Is there a difference between President Barack Obama's "stimulus" and President Donald Trump's "infrastructure investment"? Despite costing $800 billion, most economists do not believe Obama's "stimulus" program did much stimulating. During the Great Depression, President Franklin Roosevelt's secretary of Treasury wrote in his diary that the New Deal spending, designed to rescue the economy, was not working. Treasury Secretary Henry Morgenthau wrote: "We have tried spending money. We are spending more than we have ever spent before and it does not work. ... I want to see this country prosperous. I want to see people get a job. I want to see people get enough to eat. We have never made good on our promises. ... I say after eight years of this Administration we have just as much unemployment as when we started and an enormous debt to boot!"
Trump, in announcing his upcoming plans for 2018, said: "Infrastructure is, by far, the easiest. People want it, Republicans and Democrats. We're going to have tremendous Democrat support on infrastructure, as you know. I could've started with infrastructure. I actually wanted to save the easy one for the one down the road. We'll be having that done pretty quickly."
What if, instead of spending more on infrastructure, the government began paying nearly 20 percent less for projects? And how about pushing privatization, where possible, over the inevitably more costly government spending?
The Davis-Bacon Act, a Depression-era measure, was designed to thwart black workers from competing against white workers. It requires federal contractors to pay "prevailing union wages." This act sought to shut out black workers from competing for construction jobs after white workers protested that Southern blacks were hired to build a Veterans Bureau hospital in Long Island, New York -- the district of Rep. Robert Bacon, one of the bill's sponsors. It is remarkable the Davis-Bacon still lives despite its racist intent and its discriminatory effect -- to this day -- on black workers. Passed in 1931, two Republicans teamed up to sponsor it.
In a labor market dominated by exclusionary unions that demanded above-market wages, blacks, at the time, competed by working for less money than the unionists. Davis-Bacon stopped this by requiring federal contractors to pay prevailing local union wages, causing massive black unemployment. Lawmakers made no secret of the law's goal.
In the House of Representatives, Congressman William Upshaw, D-Ga., said: "You will not think that a Southern man is more than human if he smiles over the fact of your reaction to that real problem you are confronted with in any community with a superabundance or large aggregation of Negro labor." Rep. Miles Clayton Allgood, D-Ala., supported the bill and complained of "cheap colored labor" that "is in competition with white labor throughout the country." Rep. John J. Cochran, D-Mo., stated that he had "received numerous complaints in recent months about Southern contractors employing low-paid colored mechanics getting work and bringing the employees from the South."

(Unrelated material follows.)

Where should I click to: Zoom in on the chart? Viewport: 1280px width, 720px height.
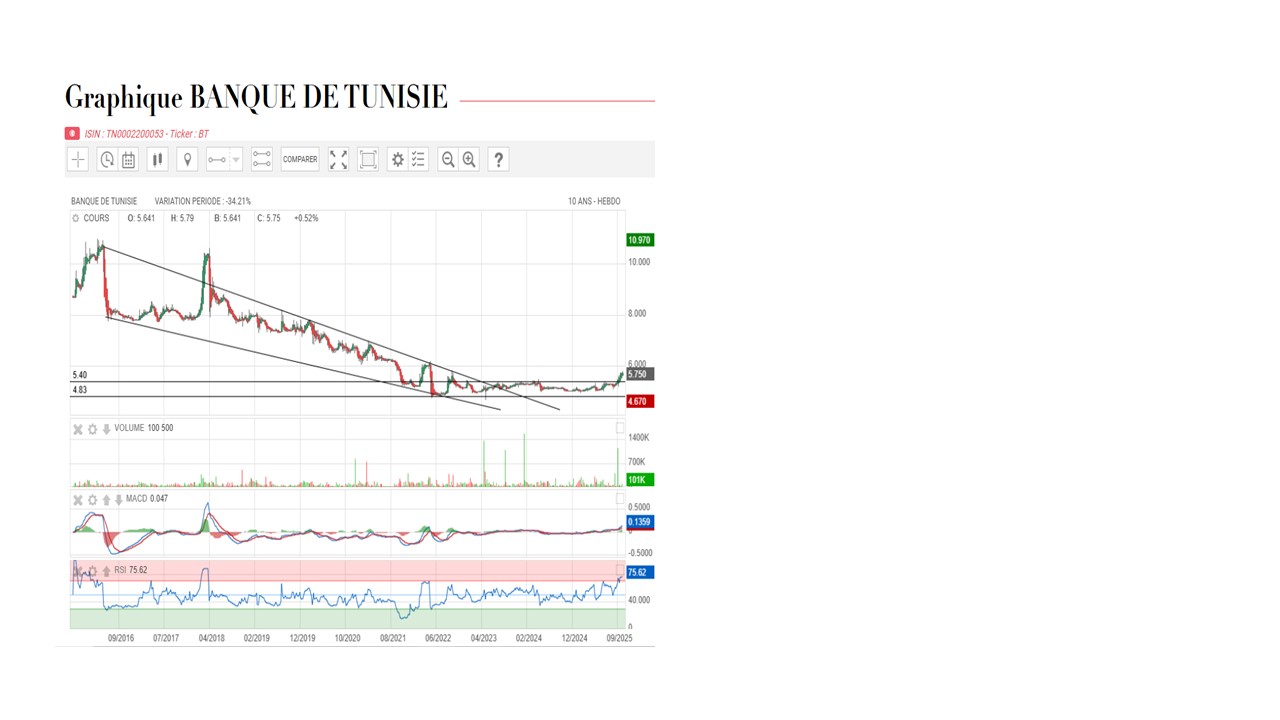click(x=469, y=160)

Davis-Bacon adds as much as 20 percent more to the cost of any federal project. And most states have enacted local Davis-Bacon laws that similarly jack up the price of those government construction projects.
This brings us to privatization. Why not encourage more projects to be built and run by the private market?

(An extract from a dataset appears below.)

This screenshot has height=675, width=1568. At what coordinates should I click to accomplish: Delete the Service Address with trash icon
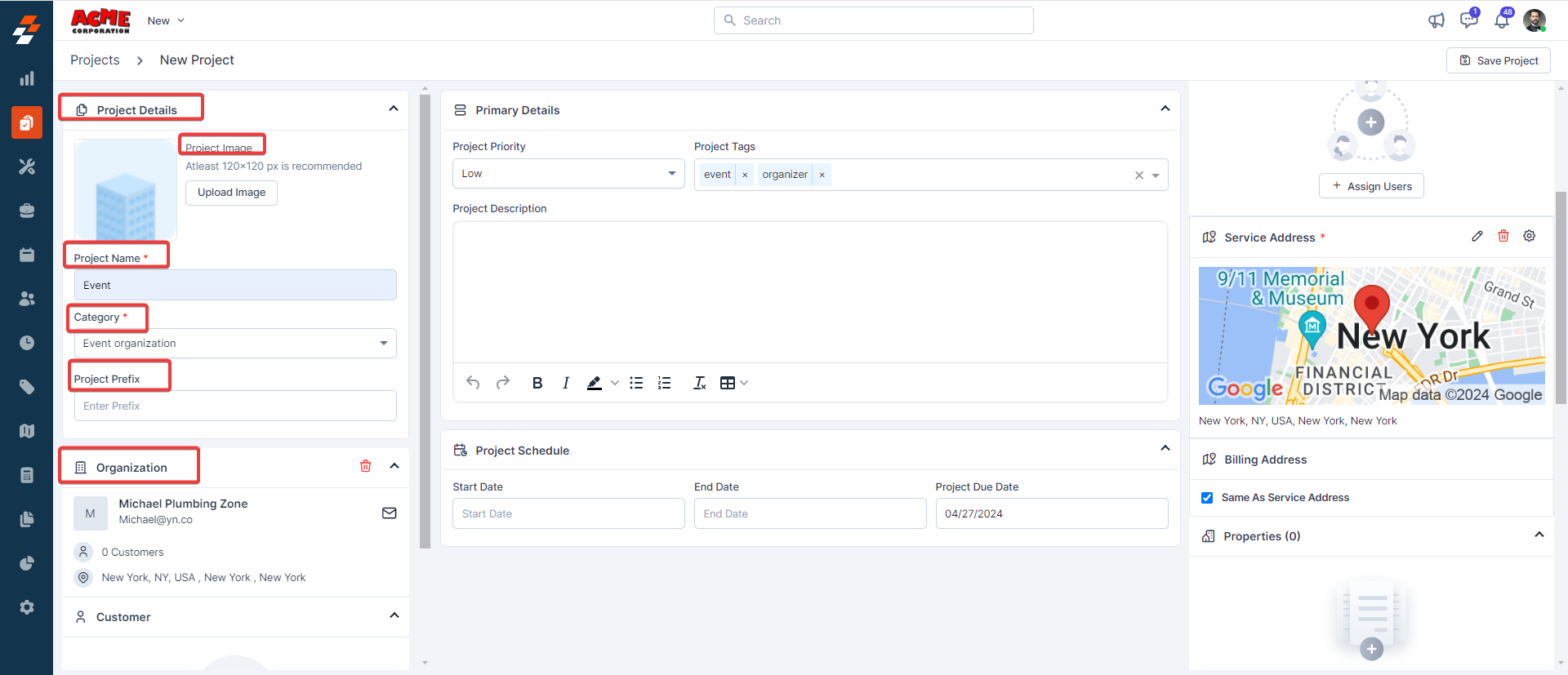tap(1503, 236)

In California, for example, the Democratic governor pushes a "bullet train" that promises to benefit Los Angeles-to-San Francisco travelers. Yet the governor expects taxpayers to pay for at least part of this supposedly wonderful project. If it is predicted to be so profitable, why should taxpayers finance it?
Finally, it is not true that our gas tax has not kept pace with federal highway route expenses. From 1982 through 2014, federal gas tax revenues increased nearly 6 percent a year, according to the Cato Institute's Chris Edwards. He also points out that, beyond transportation and water, "most of America's infrastructure is provided by the private sector, not governments." "In fact," says Edwards, "private infrastructure spending -- on factories, freight rail, cell towers, pipelines, refineries, and other items -- is four times larger than federal, state, and local government infrastructure spending combined."
Businessman Trump is uniquely positioned to make the case not for more government spending but for less -- but more efficient -- spending. Obama's failed "stimulus" should serve as Exhibit A for what we ought not do. Trump should make the case to abolish Davis-Bacon, and for the privatization of as much infrastructure as possible.
So what's the difference between Obama's "stimulus" and Trump's "infrastructure investment"? Obama spent $830 billion in four years, while Trump says he wants to spend as much as $1 trillion in 10 years. Unless we kill Davis-Bacon and move toward more privatization, the answer may be no difference at all.